To test this idea, I generated a non-linearly separable dataset and visualized it as below.
import numpy as np
from sklearn.datasets import make_circles
#sklearn.datasets.make_circles(n_samples=100, *, shuffle=True, noise=None, random_state=None, factor=0.8)
np.random.seed(4)
numPoints = 20
X, y = make_circles(n_samples=100,
factor=.8, noise=.05)
X = 10 * X
#for i in range(0, numPoints):
#print(str(X[i][0]) + ", " +
# str(X[i][1]) + ", " +
# str(y[i]))
fig = plt.scatter(X[:,0], X[:,1], c = y)
xlab = plt.xlabel("Feature 1")
ylab = plt.ylabel("Feature 2")
Then I implemented my perceptron algorithm to see its performance.
p.fit(X, y, max_steps = 1000)Trace the accuracy:
fig = plt.plot(p.history)
xlab = plt.xlabel("Iteration")
ylab = plt.ylabel("Accuracy")
print(p.history[-10:]) #check the last few values[0.49, 0.49, 0.5, 0.5, 0.5, 0.5, 0.49, 0.51, 0.5, 0.51]
The figure above shows the evolution of the accuracy over traning. After reaching the maximum steps of iterations, the accuracy of the data is still around 0.5, which does not converge to 1.0.
Draw the line:
def draw_line(w, x_min, x_max):
x = np.linspace(x_min, x_max, 101)
y = -(w[0]*x + w[2])/w[1]
plt.plot(x, y, color = "black")
fig = plt.scatter(X[:,0], X[:,1], c = y)
fig = draw_line(p.w, -2, 2)
xlab = plt.xlabel("Feature 1")
ylab = plt.ylabel("Feature 2")
From the line I drew above, it can be seen that the line cannot separate the data at all.
Case 3:
I want to show that my perceptron algorithm is also able to work in more than 2 dimensions. I generate a dataset with p_features = 6.
n = 100
p_features = 6
X, y = make_blobs(n_samples = 100, n_features = p_features - 1, centers = [(-1.7, -1.7), (1.7, 1.7)])I implemented my perceptron algorithm, which cannot be visualized since it is more than 2d.
p.fit(X, y, max_steps = 1000)Trace the accuracy:
print(p.history[-10:]) #check the last few values
fig = plt.plot(p.history)
xlab = plt.xlabel("Iteration")
ylab = plt.ylabel("Accuracy")[0.99, 0.99, 0.99, 0.99, 0.99, 0.99, 0.99, 0.99, 0.99, 1.0]
The graph above shows the evolution of the accuracy over traning.
- Since the score eventually reached 1.0, my perceotion algiorithm converges to a weight vector describing a separating line.
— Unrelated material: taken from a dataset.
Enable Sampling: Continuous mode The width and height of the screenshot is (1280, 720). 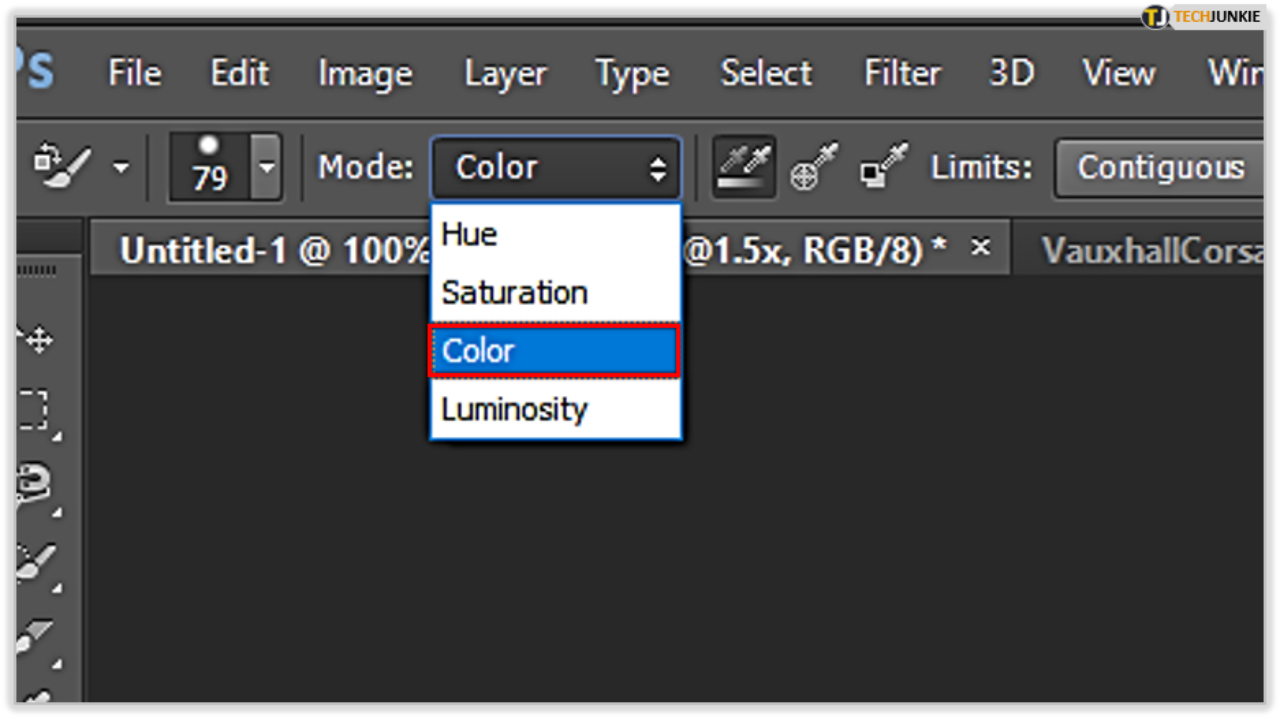[742, 167]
Therefore, I can conclude that the data is linearly separable.
Part 3. Discussion:
Question:
What is the runtime complexity of a single iteration of the perceptron algorithm update as described by Equation 1?
Assume that the relevant operations are addition and multiplication. Does the runtime complexity depend on the number of data points? What about the number of features?
Answer:
The runtime complexity does not depend on the number of data points, but depends on the number of features.
Explanation:
- X_ has dimension n x p; X_[i] has dimension 1 x p
- y_ and y_predict both has n elements
- w has length p
Run-time Analysis:
First, compute the dot product of two vectors w and X[i] with length p, we have time complexity O(p). The result is a number.
Then, multipy the number by a vector X[i] with length p, we still have time complexity O(p). The result is a vector with length p.
So now we get O(p) + O(p) = O(p)
- Finally, add two vectors with lengths of p together, we have time complexity O(p).
So the time complexity should be O(p) + O(p) + O(p) = O(p). The runtime only depends on the value of p.
Conclusion:
When the number of features p increases, each row of X_ has more elements, resulting in more multiplications. So the runtime will increase.
When the number of data points n increases, it does not affect the runtime of a single perceptron update, since each update only considers one data point i.